Today the Pilates method is widely practiced for both rehabilitation and fitness. Physical Therapists are recognizing Pilates as one of the most successful methods to treat many injuries, spinal disorders and joint diseases. However, Pilates rehabilitation is not only limited to just orthopedics and spine health but it also benefits individuals with neurological problems (MS), chronic pain (fibromyalgia), women’s health needs (menopause, osteoporosis, pre/post natal), performance enhancement needs (athletes), arthritic impairments (osteoarthritis, rheumatoid arthritis) and other movement dysfunctions.

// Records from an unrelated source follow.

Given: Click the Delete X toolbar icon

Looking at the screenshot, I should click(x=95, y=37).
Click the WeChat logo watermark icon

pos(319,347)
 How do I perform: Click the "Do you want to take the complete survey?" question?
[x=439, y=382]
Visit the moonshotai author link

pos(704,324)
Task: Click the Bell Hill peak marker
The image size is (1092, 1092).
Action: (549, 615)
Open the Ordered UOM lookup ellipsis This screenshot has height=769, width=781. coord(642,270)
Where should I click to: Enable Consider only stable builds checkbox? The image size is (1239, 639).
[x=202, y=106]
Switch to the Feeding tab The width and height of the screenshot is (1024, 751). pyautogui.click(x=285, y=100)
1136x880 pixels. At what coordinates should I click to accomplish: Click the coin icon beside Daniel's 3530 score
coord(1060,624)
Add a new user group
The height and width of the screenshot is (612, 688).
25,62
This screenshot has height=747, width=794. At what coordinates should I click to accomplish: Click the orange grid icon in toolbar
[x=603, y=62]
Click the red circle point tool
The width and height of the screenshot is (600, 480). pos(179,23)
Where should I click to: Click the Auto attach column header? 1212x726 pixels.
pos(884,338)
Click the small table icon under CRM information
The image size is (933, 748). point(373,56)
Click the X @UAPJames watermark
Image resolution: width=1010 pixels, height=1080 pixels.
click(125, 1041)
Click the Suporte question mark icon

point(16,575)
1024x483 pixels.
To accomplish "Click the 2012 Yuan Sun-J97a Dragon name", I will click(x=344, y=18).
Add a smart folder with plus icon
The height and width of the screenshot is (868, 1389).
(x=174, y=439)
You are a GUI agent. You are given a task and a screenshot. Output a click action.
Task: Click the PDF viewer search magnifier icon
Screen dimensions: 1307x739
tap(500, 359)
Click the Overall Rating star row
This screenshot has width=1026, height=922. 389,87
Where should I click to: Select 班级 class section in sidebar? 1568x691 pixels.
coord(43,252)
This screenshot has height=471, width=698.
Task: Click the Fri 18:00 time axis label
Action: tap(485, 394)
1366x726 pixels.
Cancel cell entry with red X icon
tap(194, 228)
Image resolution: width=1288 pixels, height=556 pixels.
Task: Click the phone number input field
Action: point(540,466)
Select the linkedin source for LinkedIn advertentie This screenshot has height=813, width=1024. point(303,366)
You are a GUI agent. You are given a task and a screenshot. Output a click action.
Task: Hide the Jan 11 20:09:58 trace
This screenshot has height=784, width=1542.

How does Pilates method work? Pilates therapeutic exercises focus on individual asymmetries in flexibility, strength and muscle recruitment patterns. Pilates trains several muscle groups at once through smooth, continuous movements. By developing a proper technique, clients can actually re-train their body to move in safer, more efficient patterns of motion. No other exercise form is so gentle to the body while giving it a challenging workout!

Professional Pilates instructors give great attention and facilitation to you to gain strength, coordination, control and function in your weaker or injured muscles and joints. Pilates exercise not only leads to improvement at the injury site, but also improves your overall strength and function.

However, it is important to note that most Pilates instructors are not trained to work with rehabilitation. Always ask your instructors’ qualifications and beware of those Pilates instructors who don’t have real clinical knowledge and skills about your injuries or diseases. Done improperly, some of the Pilates exercises can slow down the healing process or even be contraindicated.

A good Pilates instructor with rehab background can help you to balance your body both physically and mentally and successfully support your healing process. Pilates is a mind and body method and a great natural alternative treatment or those who are looking for a different rehabilitation way. And the best thing is – it’s works too!